Todo o processo é pensado desde o início, quando as residências são construídas e abertas para os novos moradores. Antes disso, a equipe da SRT, que conta com supervisor, técnicos de enfermagem e acompanhante terapêutico de outras áreas não necessariamente ligadas à saúde – para assegurar um olhar integral para a pessoa –, é responsável por fazer as medições e articulações na comunidade e seus recursos formais e informais para receber a moradia.

Menon salienta que as SRTs coordenadas pelo Einstein são do tipo II, localizadas na Zona Sul de São Paulo, e possuem moradores mais dependentes e com média de internação de 25 anos. Por isso, atividades simples, como ir à padaria, dependem do processo de contratualidade com o morador e disponibilidade da comunidade local para recebê-lo e apoiá-lo, quando necessário.

“A equipe estava estimulando um morador a comprar pão sozinho. Devido aos anos de internação, há muito tempo ele não usava dinheiro ou até mesmo havia ido a uma padaria. O papel da equipe da SRT é mediar a oportunidade. Então, vamos à padaria antes, conversamos com o trabalhador do local, explicamos que tal pessoa está aprendendo uma nova habilidade e perguntamos se é possível ajudá-lo quando ele vier, sobre preço e valores”, afirma a mestre em Saúde Pública, Saúde e Educação em Saúde pela Universidade de São Paulo (USP).

## MATERIAL FORNECIDO
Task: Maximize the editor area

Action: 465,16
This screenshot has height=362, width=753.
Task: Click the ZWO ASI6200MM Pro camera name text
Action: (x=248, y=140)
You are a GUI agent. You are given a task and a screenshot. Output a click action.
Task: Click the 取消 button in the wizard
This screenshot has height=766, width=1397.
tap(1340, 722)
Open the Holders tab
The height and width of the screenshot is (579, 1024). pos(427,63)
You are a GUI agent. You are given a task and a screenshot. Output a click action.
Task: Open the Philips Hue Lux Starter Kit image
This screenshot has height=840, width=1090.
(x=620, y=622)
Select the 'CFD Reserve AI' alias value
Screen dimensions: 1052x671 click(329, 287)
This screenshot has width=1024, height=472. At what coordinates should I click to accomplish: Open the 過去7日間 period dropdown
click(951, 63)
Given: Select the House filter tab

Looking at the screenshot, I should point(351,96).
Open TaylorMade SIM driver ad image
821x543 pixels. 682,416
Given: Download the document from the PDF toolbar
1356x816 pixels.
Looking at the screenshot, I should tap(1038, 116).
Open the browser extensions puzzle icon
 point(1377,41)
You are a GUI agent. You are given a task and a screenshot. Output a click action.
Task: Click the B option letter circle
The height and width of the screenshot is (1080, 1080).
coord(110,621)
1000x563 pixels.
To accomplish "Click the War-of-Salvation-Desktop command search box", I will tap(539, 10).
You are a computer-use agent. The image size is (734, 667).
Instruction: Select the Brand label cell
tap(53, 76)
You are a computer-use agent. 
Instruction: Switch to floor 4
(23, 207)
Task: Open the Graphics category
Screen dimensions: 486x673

## TAREFA 1
Reescreva a parte do trecho sobre as residências terapêuticas que começa com as palavras "Menon salienta que" e termina com "apoiá-lo, quando necessário.", trocando "Zona Sul" por "Zona Leste".
## TAREFA 2
Segundo o trecho sobre as residências terapêuticas, qual é a média de internação dos moradores das SRTs coordenadas pelo Einstein?
## TAREFA 3
Liste todas as ações que a equipe, no trecho sobre as residências terapêuticas, diz realizar para preparar a ida do morador à padaria.

## RESPOSTA 1
Menon salienta que as SRTs coordenadas pelo Einstein são do tipo II, localizadas na Zona Leste de São Paulo, e possuem moradores mais dependentes e com média de internação de 25 anos. Por isso, atividades simples, como ir à padaria, dependem do processo de contratualidade com o morador e disponibilidade da comunidade local para recebê-lo e apoiá-lo, quando necessário.

## RESPOSTA 2
A média de internação é de 25 anos.

## RESPOSTA 3
- Ir à padaria antes
- Conversar com o trabalhador do local
- Explicar que a pessoa está aprendendo uma nova habilidade
- Perguntar se é possível ajudá-lo quando ele vier, sobre preço e valores